Director: Romana Testasecca

Writer: Tom Moran

Him: Tom Moran

Her: Danielle Galligan

 

“One night. Two very different hearts. Dublin City Centre. An Open Mic has ended and a captivating dissection of a chance encounter has just begun.”

 

Outside it is cold and the rain keeps coming. The pavements are blocked by commuters hiding under shop awnings and the Liffey looks grey in the early evening light. Fleeing the uninspiring spring weather in newly reopened Theatre Upstairs an audience pile into the small theatre, looking for something to lighten the mood and warm the night.

Lyrics is set at the end of an Open Mic night in a Dublin pub.
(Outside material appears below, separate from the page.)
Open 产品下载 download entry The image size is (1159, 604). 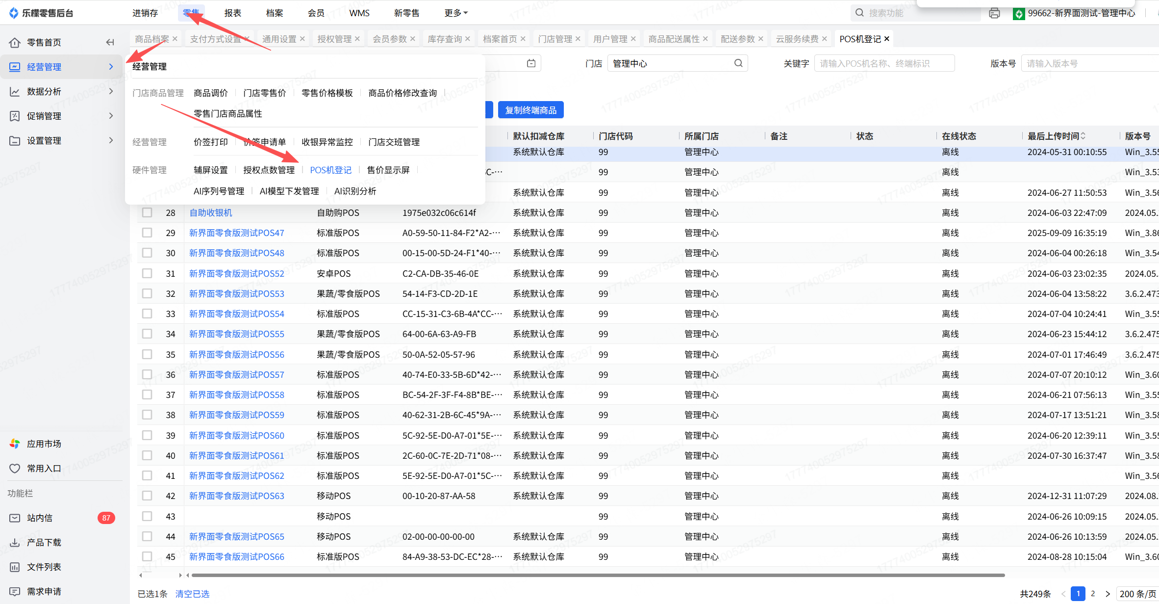(x=44, y=542)
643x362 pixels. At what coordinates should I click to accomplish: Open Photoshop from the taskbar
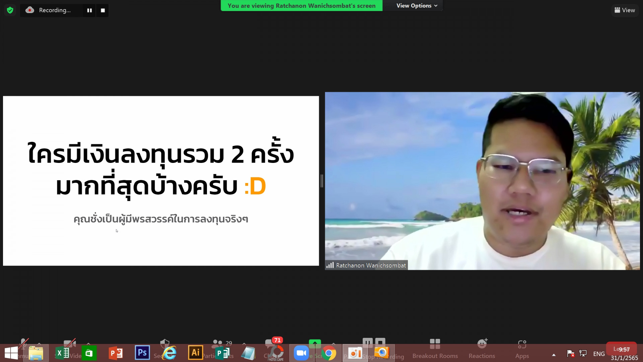pos(142,353)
To the left sits a piano, a microphone in the middle and bottles that light up decorate the stage. Lighting Designer Shane Gill has done a great job: for each song the lights dim creating a cosy and intimate setting. The audience could almost be eavesdropping on the chance meeting taking place. The warm tones of the background helps to the enhance the idea that the theatre is a small pub, the audience with drinks in hand like the punters have turned up not exactly sure what to expect.

The play opens with Tom Moran playing the piano and singing a song to a former girlfriend. With his heart on his sleeve, and in his songs, Moran’s character is open to talking. He meets a mysterious singer who has never had a broken heart and is about to set off on a new adventure, played by Danielle Galligan. Taking the form of a dialogue with sharp staccato notes our two protagonists play around and work their way into each others thoughts and feelings. The early wit and humour draws laughter which keeps coming. The interlocking conversation avoids falling into cliché and suggests that director, Romana Testasecca, is growing in confidence with each new production. Slightly heightened the dialogue is well constructed and entertaining.

The couple meet because Galligan wanted to sing for the last time before moving to New York. A dying relative is behind her decision. Working through a recent heartbreak Moran’s song are hilarious with enough just enough honesty to make them more than comedic interludes. As the play progresses there are moments of sadness that emerge from these two broken hearts. At times tender and romantic Lyrics moves between sincerity and hilarity with relative ease. Taking ownership of the stage the characters begin to move together, their physical actions mirroring the movement of feelings as the night progresses.

A clever and touching chamber piece edged full of comedy and romance Lyrics proved to be just the tonic for the grey rainy Dublin evening.